Plastic and Reconstructive Surgery | 2016
Heather L. Baltzer; Michelle F. Kircher; Robert J. Spinner; Allen T. Bishop; Alexander Y. Shin
Background: Deltoid paralysis following isolated axillary nerve injury can be managed with triceps motor branch transfer or interpositional grafting. No consensus exists on the treatment that results in superior deltoid function. The purpose of this study was to review the authors’ experience with axillary nerve injury management and compare functional outcomes following these two treatment options.

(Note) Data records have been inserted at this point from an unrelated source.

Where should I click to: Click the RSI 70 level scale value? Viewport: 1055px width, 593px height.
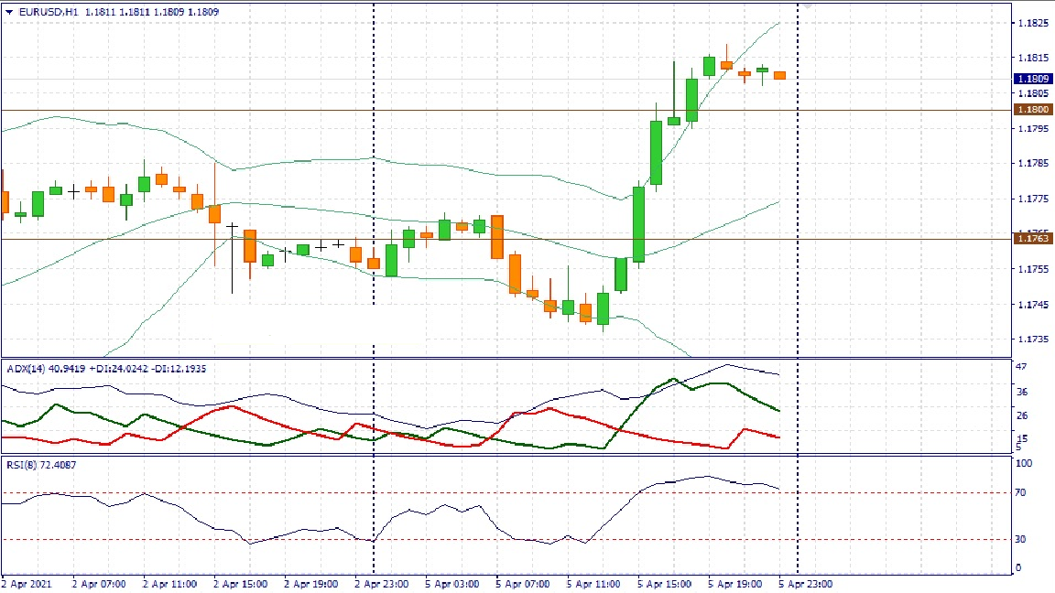[1022, 493]

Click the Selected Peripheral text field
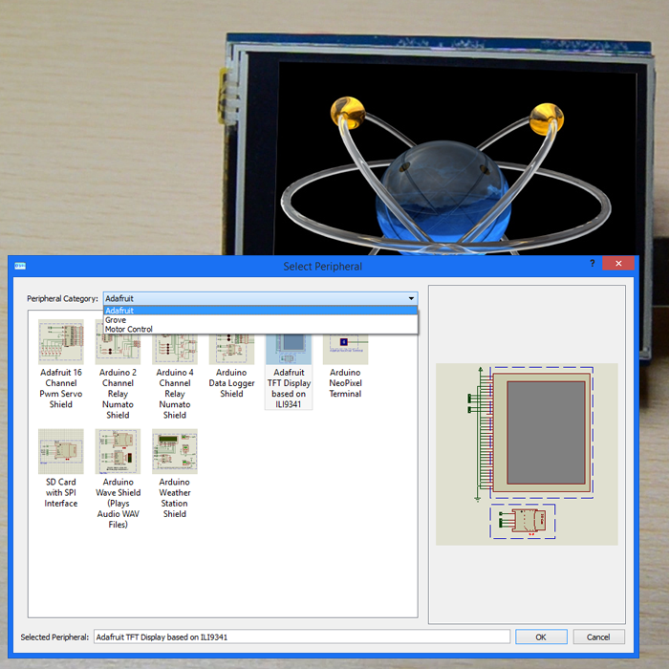301,637
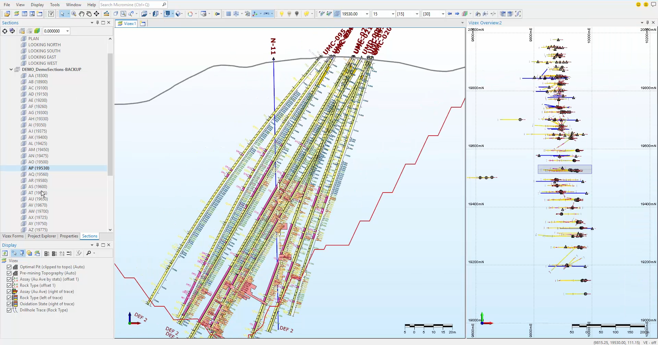Open the Display menu

pos(37,5)
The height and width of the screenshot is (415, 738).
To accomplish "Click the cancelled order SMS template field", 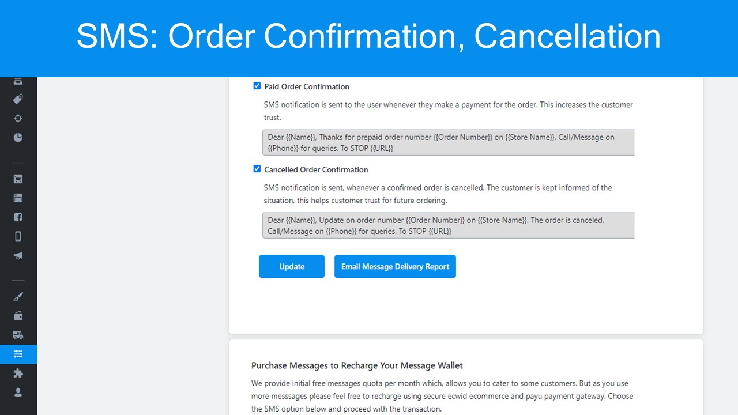I will 448,225.
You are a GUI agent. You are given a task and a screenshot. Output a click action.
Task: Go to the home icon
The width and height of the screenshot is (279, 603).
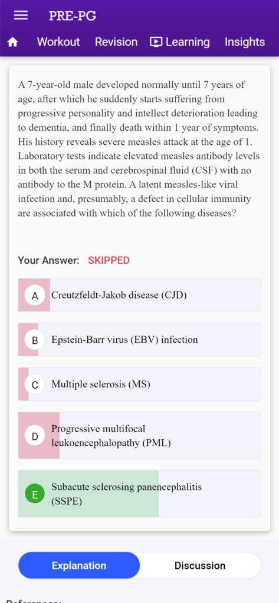tap(13, 42)
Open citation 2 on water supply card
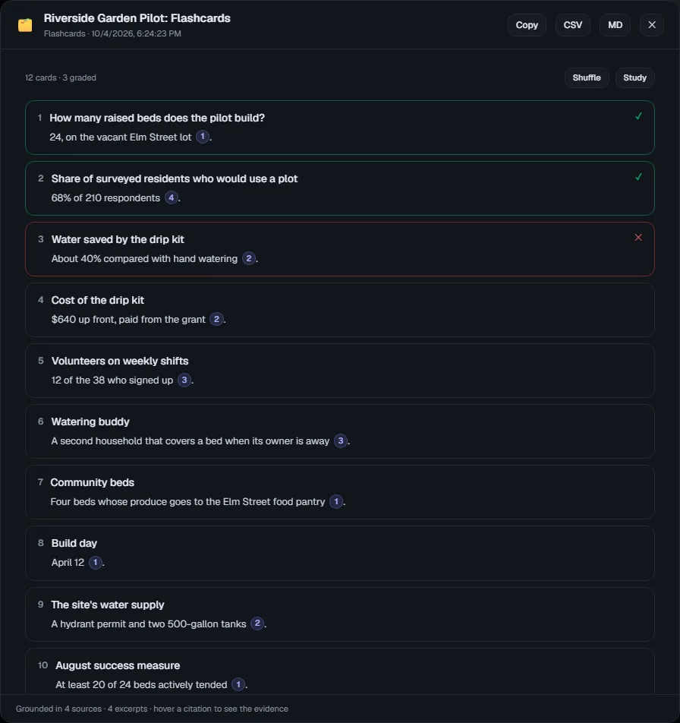 (257, 624)
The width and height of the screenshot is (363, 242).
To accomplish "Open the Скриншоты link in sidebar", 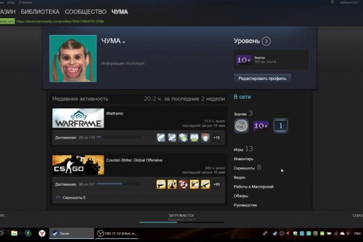I will point(244,168).
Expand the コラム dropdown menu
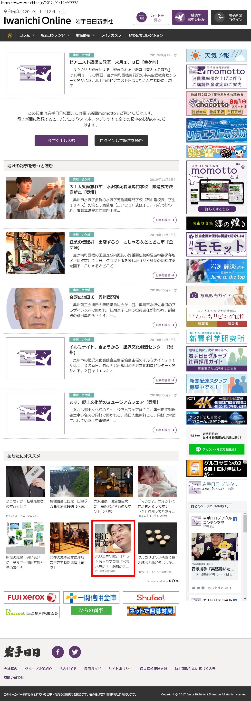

Methods: Twenty-nine adult isolated axillary nerve injury patients that had either interpositional nerve grafting or triceps motor branch transfer with greater than 1 year of follow-up between 2002 and 2013 were reviewed for demographic and clinical factors and functional outcomes of deltoid reinnervation, including clinical examination (shoulder abduction and forward flexion graded by the Medical Research Council system) and electromyographic recovery. Disabilities of the Arm, Shoulder, and Hand scale grades were also compared. Results: Twenty-one patients had a triceps motor transfer and eight had interpositional nerve grafting. At a mean follow-up of 22 months, Medical Research Council scores were greater in the grafting group compared with the nerve transfer group (4.3 versus 3.0), and more graft patients achieved useful deltoid function (Medical Research Council score ≥3) recovery (100 percent versus 62 percent); however, both groups had similar improvement in self-reported disability: change in Disabilities of the Arm, Shoulder, and Hand score of 11 following nerve transfer versus 15 following nerve graft. Conclusions: Although the question of nerve transfer versus grafting for restoration of axillary nerve function is controversial, this study demonstrates that grafting can result in good objective functional outcomes, particularly during an earlier time course after injury. This question requires further investigation in a larger, prospective patient population. CLINICAL QUESTION/LEVEL OF EVIDENCE: Therapeutic, III.